Activision today released its sales figures for 2013, and the publisher outperformed its previous outlook, but still reported slipping sales and profits.
For the full year, Activision brought in revenues of $4.58 billion, down nearly 6 percent year-over-year. Profits were also trimmed, with Activision reporting $1.01 billion in net income, down 12 percent from the previous year's $1.15 billion. The company's non-GAAP numbers for the year were a bit worse, with sales down 13 percent to $4.34 billion and earnings per share down 20 percent to $0.94.
The story for the fourth quarter on its own wasn't much different. In the final three months of the year, Activision brought in $1.52 billion, down 14 percent year-over-year. For the same stretch, net income was down 51 percent to $174 million. On a non-GAAP basis, revenues were down 12 percent to $2.27 billion, while earnings per share edged upward from $0.78 to $0.79. Regardless of which numbers one looks at, Activision significantly beat the outlook it issued three months ago for both the fourth quarter and the full year.
"2013 was a transformational year for Activision Blizzard and for our industry," Activision CEO Bobby Kotick said. "Our transaction with Vivendi returned us to independence and eliminated the challenges and constraints of being a controlled company."
Call of Duty and Skylanders were once again highlights for the company in 2013, with the publisher touting them as the second- and third-best-selling franchises for the year in North America and Europe (presumably behind only Grand Theft Auto).
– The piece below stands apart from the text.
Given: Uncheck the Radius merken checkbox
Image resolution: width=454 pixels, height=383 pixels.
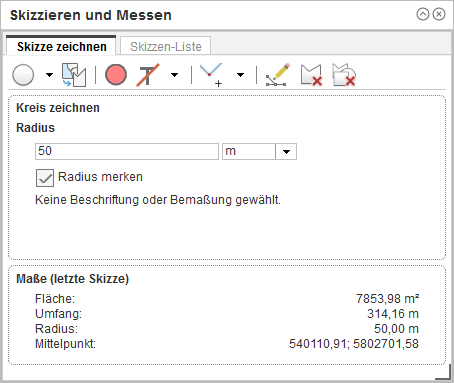Looking at the screenshot, I should pyautogui.click(x=45, y=178).
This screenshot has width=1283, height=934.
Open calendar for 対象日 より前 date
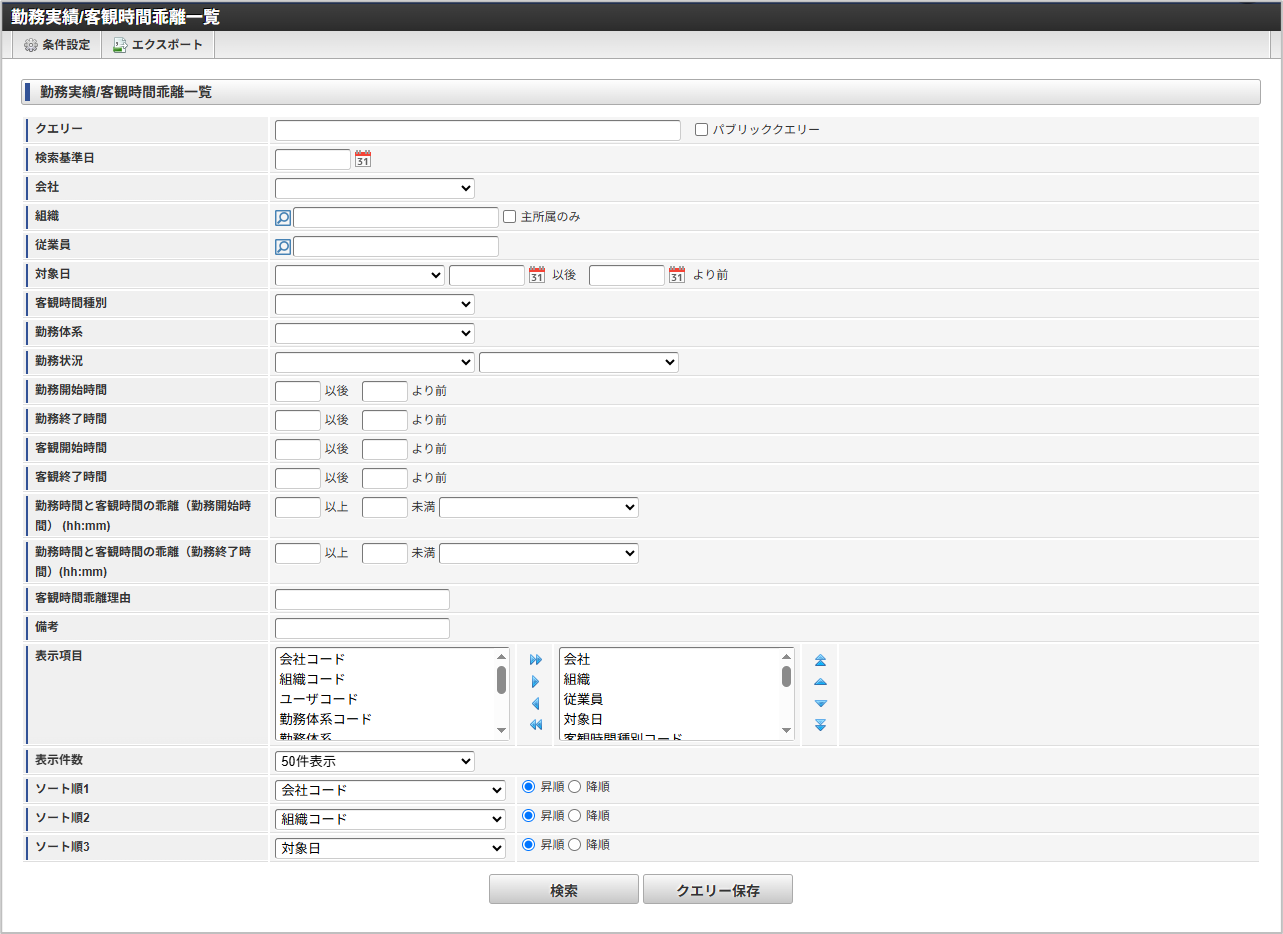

On top of that, the Skylanders franchise passed the $2 billion lifetime sales mark, with 175 million Skylanders toys sold worldwide. Blizzard also provided its own highlights, with Starcraft II: Heart of the Swarm the best-selling PC game in North America, and World of Warcraft finishing the year with 7.8 million subscribers, up about 200,000 in the past three months.
For 2014, Activision's outlook is pointing to declines in sales and earnings per share on a GAAP basis, or gains on both going by non-GAAP numbers. The GAAP outlook calls for $4 billion in revenues, with earnings per share of $0.76. On a non-GAAP basis, the company is projecting sales of $4.6 billion, with earnings per share of $1.26.